## Stated goal A
Condense the paragraph of the South Dakota wool article that begins "The women fill a plastic tub" and keep its main facts.

## Provided passage
*****
The U.S. wool industry has struggled over the years as clothing trends have changed emphasizing synthetic materials. It’s become cheaper to import wool form other countries. Now, some people in South Dakota are trying to keep the local fiber business alive.
Three women sit in a yard near Rapid City hidden by tall pines from neighboring homes. It’s overcast and warm—which they agree is perfect weather to process wool.
Lynnette VanEpps-Smith runs her fingers through a grey fleece.
“I picked this one just because I liked the sheep. He was so cute. But if you look at this whole entire fleece is full of what they call locks. And so look at how tightly that crimp is.”
VanEpps-Smith says she’s still new to the fiber art world. She invited two friends to help her wash the wool.
“So for me it’s just exciting to go out to the ranch, see the animals, work with the animals and the shearers and just start from ground level and learning how to make yarn. So it was on my bucket list for years and I can say it’s checked off now.”
The women fill a plastic tub with warm water and detergent. This process is very familiar to Joy Kammerer. She used to raise sheep and has been working with wool for more than 50 years. They submerge the fleece and the dish soap helps wash off a greasy coating called lanolin. Kammerer says it’s important that the temperature is not too cold.
Kammerer: “Wool has little scales on it under the microscope, so this hot water and this will open these scales up. Okay, so if were to change or shock the temperature of it, right to cold water or agitate it then them scales lock together. And when they lock together it’s called and then you’re done.”
VanEpps-Smith: “You’re done.”
Kammerer: “Yep. You can’t do anything with it.”
Kammerer says wool is a delicate fiber. They give the fleece a soak and then fill another tub with warm water for the final rinse.
*****
## Material to process
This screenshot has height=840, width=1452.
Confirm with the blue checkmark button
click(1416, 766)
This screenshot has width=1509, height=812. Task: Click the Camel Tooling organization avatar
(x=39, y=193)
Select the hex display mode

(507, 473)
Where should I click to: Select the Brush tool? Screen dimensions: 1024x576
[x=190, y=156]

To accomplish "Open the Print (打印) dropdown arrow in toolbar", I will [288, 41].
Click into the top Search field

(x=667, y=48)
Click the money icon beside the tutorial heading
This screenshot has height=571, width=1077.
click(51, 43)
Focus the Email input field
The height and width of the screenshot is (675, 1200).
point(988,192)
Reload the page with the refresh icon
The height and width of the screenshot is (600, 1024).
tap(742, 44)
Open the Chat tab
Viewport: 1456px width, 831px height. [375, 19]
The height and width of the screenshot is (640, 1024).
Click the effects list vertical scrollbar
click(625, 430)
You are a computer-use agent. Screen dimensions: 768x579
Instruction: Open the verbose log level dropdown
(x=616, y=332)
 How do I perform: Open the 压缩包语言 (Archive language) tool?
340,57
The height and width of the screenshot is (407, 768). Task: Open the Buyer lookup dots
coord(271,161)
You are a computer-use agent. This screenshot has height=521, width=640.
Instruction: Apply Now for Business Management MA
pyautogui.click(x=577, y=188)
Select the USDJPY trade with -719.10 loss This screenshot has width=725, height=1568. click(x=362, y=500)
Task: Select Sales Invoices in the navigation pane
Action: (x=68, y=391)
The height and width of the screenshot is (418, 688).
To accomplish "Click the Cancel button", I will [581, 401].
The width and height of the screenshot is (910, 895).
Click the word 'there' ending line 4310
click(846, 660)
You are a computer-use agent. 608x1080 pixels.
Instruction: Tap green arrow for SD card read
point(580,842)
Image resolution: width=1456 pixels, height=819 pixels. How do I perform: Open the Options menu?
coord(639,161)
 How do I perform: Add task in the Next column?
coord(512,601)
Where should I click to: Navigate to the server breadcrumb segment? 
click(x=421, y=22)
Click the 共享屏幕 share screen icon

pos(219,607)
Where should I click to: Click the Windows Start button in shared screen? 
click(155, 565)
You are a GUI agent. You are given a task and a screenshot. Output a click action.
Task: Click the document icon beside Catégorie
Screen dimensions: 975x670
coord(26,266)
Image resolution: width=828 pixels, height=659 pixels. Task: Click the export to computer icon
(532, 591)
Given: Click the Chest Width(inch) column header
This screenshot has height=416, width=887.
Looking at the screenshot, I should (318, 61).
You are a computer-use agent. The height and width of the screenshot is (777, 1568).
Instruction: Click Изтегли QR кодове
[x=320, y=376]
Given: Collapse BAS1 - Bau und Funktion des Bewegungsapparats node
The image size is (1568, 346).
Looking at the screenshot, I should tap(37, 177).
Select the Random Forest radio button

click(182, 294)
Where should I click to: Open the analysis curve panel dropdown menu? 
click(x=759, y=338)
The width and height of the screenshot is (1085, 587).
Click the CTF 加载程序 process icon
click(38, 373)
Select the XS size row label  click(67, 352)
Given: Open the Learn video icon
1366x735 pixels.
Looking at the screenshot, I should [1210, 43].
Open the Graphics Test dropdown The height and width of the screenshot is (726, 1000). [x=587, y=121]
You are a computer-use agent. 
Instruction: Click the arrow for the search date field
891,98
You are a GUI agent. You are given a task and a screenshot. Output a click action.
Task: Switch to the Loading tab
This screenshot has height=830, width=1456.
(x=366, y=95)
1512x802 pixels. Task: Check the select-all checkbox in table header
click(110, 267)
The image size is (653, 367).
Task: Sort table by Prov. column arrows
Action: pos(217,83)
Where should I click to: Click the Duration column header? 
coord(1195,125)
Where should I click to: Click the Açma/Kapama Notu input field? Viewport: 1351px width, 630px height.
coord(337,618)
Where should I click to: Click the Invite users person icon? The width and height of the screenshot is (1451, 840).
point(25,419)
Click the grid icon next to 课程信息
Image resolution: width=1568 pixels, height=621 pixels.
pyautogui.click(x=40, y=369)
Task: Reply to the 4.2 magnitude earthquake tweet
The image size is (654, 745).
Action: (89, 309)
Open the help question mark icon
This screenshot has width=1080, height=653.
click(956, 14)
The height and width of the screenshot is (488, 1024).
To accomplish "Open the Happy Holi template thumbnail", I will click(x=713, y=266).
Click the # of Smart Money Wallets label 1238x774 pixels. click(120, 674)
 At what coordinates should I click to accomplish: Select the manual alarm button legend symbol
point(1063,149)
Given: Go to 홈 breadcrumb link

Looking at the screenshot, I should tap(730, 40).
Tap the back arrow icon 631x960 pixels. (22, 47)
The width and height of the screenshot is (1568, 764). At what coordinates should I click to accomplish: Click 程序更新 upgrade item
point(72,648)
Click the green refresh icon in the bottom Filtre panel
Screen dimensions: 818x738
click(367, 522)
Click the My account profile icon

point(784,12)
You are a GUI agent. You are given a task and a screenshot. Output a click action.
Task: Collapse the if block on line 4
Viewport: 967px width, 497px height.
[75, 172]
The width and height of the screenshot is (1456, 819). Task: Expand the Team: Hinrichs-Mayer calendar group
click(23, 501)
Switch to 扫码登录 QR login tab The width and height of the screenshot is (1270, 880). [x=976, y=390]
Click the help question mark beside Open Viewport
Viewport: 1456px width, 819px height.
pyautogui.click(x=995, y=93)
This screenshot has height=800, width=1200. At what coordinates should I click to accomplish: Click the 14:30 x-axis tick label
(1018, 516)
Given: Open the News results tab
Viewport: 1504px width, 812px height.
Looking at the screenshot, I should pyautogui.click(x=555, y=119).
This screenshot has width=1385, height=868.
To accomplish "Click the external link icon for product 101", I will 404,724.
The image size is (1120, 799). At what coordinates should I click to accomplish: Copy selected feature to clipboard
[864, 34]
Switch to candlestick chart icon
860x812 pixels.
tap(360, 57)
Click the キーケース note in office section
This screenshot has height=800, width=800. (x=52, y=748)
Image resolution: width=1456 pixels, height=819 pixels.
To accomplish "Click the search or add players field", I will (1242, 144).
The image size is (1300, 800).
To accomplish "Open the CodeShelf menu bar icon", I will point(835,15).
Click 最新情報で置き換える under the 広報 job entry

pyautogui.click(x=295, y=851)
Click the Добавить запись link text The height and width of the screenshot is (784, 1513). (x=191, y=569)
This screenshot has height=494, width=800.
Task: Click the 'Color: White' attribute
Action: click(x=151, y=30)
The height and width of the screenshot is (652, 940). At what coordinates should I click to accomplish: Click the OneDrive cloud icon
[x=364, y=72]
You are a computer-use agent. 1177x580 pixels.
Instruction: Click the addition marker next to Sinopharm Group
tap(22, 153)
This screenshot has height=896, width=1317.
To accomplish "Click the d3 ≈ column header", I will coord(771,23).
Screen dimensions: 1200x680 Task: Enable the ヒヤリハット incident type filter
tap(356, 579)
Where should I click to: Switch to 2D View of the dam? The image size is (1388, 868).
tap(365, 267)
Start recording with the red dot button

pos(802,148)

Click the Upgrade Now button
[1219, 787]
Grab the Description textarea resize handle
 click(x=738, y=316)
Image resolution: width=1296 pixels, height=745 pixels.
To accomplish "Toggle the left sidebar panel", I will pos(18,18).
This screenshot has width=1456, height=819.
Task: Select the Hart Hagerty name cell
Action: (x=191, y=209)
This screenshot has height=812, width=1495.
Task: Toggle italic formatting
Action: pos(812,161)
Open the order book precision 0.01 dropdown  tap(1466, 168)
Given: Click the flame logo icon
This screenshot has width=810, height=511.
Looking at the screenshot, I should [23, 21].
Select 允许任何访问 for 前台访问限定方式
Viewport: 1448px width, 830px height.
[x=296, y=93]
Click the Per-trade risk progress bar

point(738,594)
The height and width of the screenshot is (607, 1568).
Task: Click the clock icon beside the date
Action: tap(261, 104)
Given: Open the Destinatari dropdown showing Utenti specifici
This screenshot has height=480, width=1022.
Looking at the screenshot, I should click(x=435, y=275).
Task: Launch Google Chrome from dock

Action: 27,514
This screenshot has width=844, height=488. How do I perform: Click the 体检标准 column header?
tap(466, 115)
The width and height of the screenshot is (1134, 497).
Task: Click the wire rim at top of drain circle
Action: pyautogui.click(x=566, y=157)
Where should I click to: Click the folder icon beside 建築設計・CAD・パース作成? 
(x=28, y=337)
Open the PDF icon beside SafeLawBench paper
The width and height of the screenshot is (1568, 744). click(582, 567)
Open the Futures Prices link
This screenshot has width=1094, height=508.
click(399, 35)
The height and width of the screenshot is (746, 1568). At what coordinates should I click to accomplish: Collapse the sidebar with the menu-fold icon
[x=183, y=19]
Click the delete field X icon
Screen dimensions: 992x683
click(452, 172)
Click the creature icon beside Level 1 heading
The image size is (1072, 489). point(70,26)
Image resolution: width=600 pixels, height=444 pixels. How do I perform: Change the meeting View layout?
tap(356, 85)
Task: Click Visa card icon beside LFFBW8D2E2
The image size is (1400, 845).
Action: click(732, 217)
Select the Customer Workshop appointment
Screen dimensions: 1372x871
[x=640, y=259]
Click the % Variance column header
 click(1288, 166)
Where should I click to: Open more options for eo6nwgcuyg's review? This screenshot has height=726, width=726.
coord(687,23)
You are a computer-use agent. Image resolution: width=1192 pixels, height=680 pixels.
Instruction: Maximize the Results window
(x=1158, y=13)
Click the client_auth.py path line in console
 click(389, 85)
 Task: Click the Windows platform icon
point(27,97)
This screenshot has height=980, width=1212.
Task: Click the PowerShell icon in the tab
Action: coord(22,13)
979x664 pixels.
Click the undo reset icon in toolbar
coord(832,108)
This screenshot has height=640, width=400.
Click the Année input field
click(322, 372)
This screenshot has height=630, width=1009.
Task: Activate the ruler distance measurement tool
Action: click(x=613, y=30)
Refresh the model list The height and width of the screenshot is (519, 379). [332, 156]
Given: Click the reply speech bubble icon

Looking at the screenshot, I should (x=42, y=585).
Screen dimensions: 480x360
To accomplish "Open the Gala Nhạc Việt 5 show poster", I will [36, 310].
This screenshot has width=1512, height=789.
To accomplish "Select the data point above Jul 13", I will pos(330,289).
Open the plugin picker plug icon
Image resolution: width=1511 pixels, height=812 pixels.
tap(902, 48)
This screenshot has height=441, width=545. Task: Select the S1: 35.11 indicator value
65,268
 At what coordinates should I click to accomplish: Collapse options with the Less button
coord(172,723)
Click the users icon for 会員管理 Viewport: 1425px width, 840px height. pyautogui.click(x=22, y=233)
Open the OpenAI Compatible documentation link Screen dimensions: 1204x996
*****
## Stated goal B
Please update the records starting at the line containing "Click the green" and ending at the line containing "pyautogui.click(x=995, y=93)", replacing "if block" with "if statement", and return only those lines.

## Final result A
The women wash the fleece in a plastic tub of warm water and detergent. The dish soap removes a greasy coating called lanolin. Joy Kammerer knows the process well: she used to raise sheep and has worked with wool for more than 50 years. She says the water must not be too cold.

## Final result B
Click the green refresh icon in the bottom Filtre panel
Screen dimensions: 818x738
click(367, 522)
Click the My account profile icon

point(784,12)
You are a GUI agent. You are given a task and a screenshot. Output a click action.
Task: Collapse the if statement on line 4
Viewport: 967px width, 497px height.
[75, 172]
The width and height of the screenshot is (1456, 819). Task: Expand the Team: Hinrichs-Mayer calendar group
click(23, 501)
Switch to 扫码登录 QR login tab The width and height of the screenshot is (1270, 880). [x=976, y=390]
Click the help question mark beside Open Viewport
Viewport: 1456px width, 819px height.
pyautogui.click(x=995, y=93)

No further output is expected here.